I grew up in a Los Angeles that had very little crime. We locked the door to our house with a skeleton key, when we remembered. I often think of the contrast with today when lis­tening to rebroadcasts of the Dragnet radio series that originally aired in the early 1950's. It was one of my favorites then and still beats TV now. Jack Webb stuck close to real cases and was a stickler for detail. As Sergeant Joe Friday, he went after mur­derers and robbers, to be sure, but much of the time he was tracking such public enemies as shoplifters, bicycle thieves, check forgers, drag racers, teenage rowdies, and the like. Call the LAPD today and report that your bicycle has been stolen! Cars are stolen so often (nearly 200 a day) that the LAPD does nothing more than list the vehicle on a "hot sheet" and wish the victim good luck. Korean merchants complain that cus­tomers brazenly walk out of their stores without paying for mer­chandise because they know that the police will not respond to a call for help. The police are simply overwhelmed by the vol­ume of crime and arc kept more than fully occupied by mur­der, armed robbery, and rape.
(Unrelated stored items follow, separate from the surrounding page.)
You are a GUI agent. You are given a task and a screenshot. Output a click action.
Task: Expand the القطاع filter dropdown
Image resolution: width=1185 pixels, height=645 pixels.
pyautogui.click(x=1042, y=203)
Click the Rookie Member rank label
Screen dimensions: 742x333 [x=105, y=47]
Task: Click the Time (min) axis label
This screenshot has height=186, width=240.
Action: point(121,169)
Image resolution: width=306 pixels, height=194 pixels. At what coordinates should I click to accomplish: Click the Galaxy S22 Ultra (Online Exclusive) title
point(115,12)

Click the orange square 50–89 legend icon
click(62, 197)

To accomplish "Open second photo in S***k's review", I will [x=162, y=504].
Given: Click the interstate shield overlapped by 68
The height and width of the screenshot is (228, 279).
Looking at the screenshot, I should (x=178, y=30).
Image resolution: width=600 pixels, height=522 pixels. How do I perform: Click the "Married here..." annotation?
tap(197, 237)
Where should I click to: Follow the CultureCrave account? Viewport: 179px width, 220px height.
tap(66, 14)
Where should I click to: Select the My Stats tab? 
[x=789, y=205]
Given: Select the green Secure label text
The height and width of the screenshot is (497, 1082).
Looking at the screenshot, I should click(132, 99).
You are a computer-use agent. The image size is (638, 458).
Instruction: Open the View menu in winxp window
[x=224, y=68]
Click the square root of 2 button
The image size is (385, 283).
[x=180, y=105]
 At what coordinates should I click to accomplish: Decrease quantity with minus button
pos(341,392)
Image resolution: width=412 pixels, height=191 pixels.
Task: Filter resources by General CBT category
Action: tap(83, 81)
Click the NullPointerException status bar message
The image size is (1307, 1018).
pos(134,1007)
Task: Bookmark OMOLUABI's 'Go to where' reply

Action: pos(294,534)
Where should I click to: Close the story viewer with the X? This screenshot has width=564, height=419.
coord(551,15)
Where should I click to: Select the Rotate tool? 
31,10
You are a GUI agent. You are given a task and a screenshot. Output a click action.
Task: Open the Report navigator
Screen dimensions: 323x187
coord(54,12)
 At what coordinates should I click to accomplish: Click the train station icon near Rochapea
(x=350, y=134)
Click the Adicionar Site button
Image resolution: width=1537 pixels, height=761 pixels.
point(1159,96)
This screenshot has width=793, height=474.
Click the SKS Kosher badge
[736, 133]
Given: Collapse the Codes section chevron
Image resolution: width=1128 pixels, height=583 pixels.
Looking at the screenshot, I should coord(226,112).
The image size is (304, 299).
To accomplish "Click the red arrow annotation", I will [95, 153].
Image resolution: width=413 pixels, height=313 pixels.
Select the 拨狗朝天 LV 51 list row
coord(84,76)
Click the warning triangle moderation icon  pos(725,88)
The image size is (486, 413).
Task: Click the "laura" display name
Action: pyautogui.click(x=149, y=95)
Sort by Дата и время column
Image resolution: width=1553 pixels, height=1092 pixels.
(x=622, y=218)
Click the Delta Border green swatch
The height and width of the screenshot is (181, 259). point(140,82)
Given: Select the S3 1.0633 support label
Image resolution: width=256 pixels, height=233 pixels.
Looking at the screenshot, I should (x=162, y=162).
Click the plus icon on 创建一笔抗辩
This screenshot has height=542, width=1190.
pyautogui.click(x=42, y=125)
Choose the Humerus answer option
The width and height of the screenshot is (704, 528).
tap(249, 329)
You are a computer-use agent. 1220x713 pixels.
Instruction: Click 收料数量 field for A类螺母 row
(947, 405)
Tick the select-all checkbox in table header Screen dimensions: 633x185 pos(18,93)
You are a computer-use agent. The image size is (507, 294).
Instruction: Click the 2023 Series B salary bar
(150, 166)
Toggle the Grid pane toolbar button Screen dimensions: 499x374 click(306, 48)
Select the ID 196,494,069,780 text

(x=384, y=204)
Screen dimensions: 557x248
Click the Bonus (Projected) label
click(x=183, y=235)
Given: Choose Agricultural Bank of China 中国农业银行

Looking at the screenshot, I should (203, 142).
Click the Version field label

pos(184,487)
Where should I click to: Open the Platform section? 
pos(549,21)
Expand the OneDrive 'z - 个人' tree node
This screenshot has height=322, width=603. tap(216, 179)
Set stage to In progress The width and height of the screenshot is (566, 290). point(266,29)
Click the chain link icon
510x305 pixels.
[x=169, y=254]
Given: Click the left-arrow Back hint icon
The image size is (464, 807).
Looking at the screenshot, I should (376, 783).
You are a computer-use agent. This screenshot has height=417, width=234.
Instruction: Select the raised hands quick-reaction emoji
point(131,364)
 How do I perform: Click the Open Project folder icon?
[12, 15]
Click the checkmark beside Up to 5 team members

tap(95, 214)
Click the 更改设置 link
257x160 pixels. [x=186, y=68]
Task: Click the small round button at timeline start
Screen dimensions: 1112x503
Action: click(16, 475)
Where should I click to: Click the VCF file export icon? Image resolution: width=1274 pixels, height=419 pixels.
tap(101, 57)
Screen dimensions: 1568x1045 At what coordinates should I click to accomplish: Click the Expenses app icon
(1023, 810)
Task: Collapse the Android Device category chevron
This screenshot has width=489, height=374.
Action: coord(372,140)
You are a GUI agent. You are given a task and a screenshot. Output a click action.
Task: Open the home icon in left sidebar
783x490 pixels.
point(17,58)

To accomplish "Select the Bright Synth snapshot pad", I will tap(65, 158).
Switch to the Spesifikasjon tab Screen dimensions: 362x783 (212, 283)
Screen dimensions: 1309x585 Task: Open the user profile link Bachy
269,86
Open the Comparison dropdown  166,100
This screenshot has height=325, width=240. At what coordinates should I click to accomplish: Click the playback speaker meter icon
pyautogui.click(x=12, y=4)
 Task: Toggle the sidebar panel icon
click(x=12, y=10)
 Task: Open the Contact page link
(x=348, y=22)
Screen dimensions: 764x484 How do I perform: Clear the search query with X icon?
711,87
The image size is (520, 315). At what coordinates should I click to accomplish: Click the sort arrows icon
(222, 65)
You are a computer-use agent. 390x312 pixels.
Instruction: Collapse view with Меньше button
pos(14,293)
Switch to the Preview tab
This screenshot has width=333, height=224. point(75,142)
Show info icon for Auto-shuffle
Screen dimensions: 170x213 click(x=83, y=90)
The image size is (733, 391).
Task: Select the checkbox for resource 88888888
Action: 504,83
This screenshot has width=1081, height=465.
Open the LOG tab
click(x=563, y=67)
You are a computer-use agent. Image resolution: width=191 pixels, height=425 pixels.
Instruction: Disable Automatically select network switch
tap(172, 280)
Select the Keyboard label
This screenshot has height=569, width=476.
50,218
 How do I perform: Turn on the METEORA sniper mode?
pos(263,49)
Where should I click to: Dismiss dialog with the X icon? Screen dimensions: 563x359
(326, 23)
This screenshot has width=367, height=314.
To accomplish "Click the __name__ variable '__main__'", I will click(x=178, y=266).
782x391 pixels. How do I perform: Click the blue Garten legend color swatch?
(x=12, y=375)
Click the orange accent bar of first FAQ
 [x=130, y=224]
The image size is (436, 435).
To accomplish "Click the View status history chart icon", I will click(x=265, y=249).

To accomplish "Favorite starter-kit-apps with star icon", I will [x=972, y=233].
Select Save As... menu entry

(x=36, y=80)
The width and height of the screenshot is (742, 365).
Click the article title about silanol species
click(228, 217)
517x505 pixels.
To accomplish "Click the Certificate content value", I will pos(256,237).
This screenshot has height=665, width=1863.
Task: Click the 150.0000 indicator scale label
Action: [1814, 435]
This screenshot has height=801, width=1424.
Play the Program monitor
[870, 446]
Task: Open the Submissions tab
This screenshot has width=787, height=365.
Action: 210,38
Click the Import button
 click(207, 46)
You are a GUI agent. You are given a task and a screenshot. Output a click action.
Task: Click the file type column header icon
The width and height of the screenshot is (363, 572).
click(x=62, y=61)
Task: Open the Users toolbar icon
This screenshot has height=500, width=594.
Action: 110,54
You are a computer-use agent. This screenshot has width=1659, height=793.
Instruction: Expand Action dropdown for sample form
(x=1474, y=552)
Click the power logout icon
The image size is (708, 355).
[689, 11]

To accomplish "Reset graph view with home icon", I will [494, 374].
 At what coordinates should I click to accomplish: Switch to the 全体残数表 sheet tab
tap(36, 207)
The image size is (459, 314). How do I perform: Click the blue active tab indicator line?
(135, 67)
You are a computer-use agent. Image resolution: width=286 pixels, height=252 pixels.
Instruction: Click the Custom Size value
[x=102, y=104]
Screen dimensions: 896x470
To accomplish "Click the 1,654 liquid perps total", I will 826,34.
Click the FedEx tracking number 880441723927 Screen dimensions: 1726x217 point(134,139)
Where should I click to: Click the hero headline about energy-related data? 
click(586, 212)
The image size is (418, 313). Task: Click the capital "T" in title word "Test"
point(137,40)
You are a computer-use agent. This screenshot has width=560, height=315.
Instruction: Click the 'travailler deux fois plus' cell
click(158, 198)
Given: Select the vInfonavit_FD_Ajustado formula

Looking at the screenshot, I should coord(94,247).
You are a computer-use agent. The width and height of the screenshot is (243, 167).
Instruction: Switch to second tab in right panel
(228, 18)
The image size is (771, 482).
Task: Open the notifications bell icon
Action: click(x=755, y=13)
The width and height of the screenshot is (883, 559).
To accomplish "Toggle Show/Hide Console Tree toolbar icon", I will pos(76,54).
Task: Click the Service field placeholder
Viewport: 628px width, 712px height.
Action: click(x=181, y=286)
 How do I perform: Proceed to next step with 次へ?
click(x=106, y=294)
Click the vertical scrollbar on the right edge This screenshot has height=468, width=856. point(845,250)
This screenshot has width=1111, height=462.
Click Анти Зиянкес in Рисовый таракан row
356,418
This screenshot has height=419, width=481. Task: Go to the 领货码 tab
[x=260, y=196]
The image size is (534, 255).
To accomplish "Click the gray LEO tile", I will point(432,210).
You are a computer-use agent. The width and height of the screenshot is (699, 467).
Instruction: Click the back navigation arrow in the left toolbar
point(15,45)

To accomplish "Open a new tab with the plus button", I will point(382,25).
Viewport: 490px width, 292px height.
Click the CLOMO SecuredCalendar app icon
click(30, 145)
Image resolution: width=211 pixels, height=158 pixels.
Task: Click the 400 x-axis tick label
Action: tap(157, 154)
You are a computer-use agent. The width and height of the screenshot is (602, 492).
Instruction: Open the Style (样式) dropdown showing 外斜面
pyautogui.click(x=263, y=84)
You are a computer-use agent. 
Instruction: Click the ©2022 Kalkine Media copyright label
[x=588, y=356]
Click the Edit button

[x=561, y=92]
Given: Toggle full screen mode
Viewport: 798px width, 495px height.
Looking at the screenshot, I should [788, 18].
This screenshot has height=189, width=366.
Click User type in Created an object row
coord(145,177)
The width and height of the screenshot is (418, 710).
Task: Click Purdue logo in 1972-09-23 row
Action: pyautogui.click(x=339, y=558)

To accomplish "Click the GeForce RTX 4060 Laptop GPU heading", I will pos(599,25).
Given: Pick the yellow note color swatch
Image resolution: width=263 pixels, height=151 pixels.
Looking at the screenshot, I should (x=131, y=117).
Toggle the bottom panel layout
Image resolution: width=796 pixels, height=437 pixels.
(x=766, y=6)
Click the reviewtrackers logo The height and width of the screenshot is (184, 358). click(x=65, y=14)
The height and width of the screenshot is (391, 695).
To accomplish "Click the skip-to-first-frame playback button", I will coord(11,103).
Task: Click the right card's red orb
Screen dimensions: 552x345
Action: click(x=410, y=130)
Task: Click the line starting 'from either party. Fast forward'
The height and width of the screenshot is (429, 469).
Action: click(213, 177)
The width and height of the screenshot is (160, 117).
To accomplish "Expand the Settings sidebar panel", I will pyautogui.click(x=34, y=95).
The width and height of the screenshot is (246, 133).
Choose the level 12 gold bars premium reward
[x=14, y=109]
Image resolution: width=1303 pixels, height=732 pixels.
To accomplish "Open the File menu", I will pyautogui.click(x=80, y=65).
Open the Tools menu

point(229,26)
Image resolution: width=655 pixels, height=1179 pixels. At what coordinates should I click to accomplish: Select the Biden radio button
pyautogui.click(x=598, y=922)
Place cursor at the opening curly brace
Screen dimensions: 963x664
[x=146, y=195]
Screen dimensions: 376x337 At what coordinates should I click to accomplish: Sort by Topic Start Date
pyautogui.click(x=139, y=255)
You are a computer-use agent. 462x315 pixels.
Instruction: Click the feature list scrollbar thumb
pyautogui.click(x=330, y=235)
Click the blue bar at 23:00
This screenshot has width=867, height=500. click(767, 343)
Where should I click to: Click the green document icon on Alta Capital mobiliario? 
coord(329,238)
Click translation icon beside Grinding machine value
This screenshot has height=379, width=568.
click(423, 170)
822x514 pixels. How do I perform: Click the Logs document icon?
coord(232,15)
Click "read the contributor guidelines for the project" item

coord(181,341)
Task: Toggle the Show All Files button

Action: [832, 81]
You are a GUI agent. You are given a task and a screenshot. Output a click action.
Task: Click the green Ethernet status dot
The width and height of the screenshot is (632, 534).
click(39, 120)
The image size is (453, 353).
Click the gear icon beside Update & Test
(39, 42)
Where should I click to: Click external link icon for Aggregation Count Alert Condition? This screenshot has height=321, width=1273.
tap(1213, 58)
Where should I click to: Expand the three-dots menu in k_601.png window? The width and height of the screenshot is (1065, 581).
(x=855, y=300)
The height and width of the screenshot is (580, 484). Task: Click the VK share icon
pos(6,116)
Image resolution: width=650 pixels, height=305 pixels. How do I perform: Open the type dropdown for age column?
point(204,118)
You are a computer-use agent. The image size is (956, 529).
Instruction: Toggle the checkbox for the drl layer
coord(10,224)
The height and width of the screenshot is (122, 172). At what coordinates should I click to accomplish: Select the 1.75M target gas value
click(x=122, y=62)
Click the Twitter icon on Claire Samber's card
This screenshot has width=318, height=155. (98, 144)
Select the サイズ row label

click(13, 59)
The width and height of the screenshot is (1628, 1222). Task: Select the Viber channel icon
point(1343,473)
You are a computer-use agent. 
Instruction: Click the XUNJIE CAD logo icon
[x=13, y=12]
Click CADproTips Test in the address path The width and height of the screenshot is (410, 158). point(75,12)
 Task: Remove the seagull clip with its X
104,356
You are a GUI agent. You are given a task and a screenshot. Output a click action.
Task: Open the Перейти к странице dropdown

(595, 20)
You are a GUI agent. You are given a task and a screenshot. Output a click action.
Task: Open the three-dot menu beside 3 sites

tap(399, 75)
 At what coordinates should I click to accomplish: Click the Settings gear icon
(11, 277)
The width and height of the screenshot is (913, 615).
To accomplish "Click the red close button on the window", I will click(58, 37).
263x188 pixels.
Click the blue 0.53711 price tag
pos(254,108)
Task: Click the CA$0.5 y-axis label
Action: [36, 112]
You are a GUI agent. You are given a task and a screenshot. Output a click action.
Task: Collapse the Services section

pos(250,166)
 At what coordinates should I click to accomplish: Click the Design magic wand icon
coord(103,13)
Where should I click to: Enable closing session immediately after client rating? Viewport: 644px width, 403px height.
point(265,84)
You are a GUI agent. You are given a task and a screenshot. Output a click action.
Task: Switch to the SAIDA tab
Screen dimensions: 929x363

In Joe Friday's day the city of Los Angeles had a population of some two million, 'today it has three and a half million. Ev­erything else being equal, crime should have increased by 75 percent. Instead, crime has increased by 350 percent for rape, 1100 percent for auto theft, 1350 percent for murder, and 1540 percent for robbery. The raw numbers are shocking. In the early 1950's the city of Los Angeles averaged about 70 mur­ders a year. Today the city averages more than 90 murders a month. In 1952 there were 81 murders. In 1992 there were 1,092 murders. The month of August alone had 119. In 1952 there were 572 rapes reported to the LAPD. In 1992 there were 2,030 reported. During the same years robbery increased from a reported total of 2,566 to 39,508, and auto theft from 6,241 to 68,783.

The LAPD (as well as the L.A. County Sheriff's Depart­ment) used to solve more than 90 percent of the murders. To­day the figure is barely over 60 percent. Detectives complain that the case load is too great to conduct the kind of thorough investigations that were commonplace in the past. With the exception of a few elite units, such us SWAT and Metro, morale has badly deteriorated on the LAPD. A changed political cli­mate has transformed the once vaunted, highly disciplined, and aggressive force into a reactive body. There was an old saying on the force that two cops could handle any problem and make all needed decisions on the spot. Now, as 21-year veter­an and senior detective Kevin Rogers says, "Decision making takes a committee." John Mead, a Metro sergeant with 23 years on the force, notes that the department is now so afraid of do­ing the wrong thing, or the politically incorrect thing, that at times it "has been immobilized." Police on the street suffer from the lack of firm and forceful leadership and clear and un­equivocal department policy. The riots of 1992 certainly demonstrated the paralysis. For several days it seemed that the only ones defending the city were Korean merchants and their sons, perched on the rooftops of their businesses and doing what everyone else should have been doing: shooting looters on sight. Such a practice had a salutary effect and saved those few well-defended businesses. The rest of south-central L.A. was pillaged with impunity, and dozens of innocent citizens were killed or savagely beaten.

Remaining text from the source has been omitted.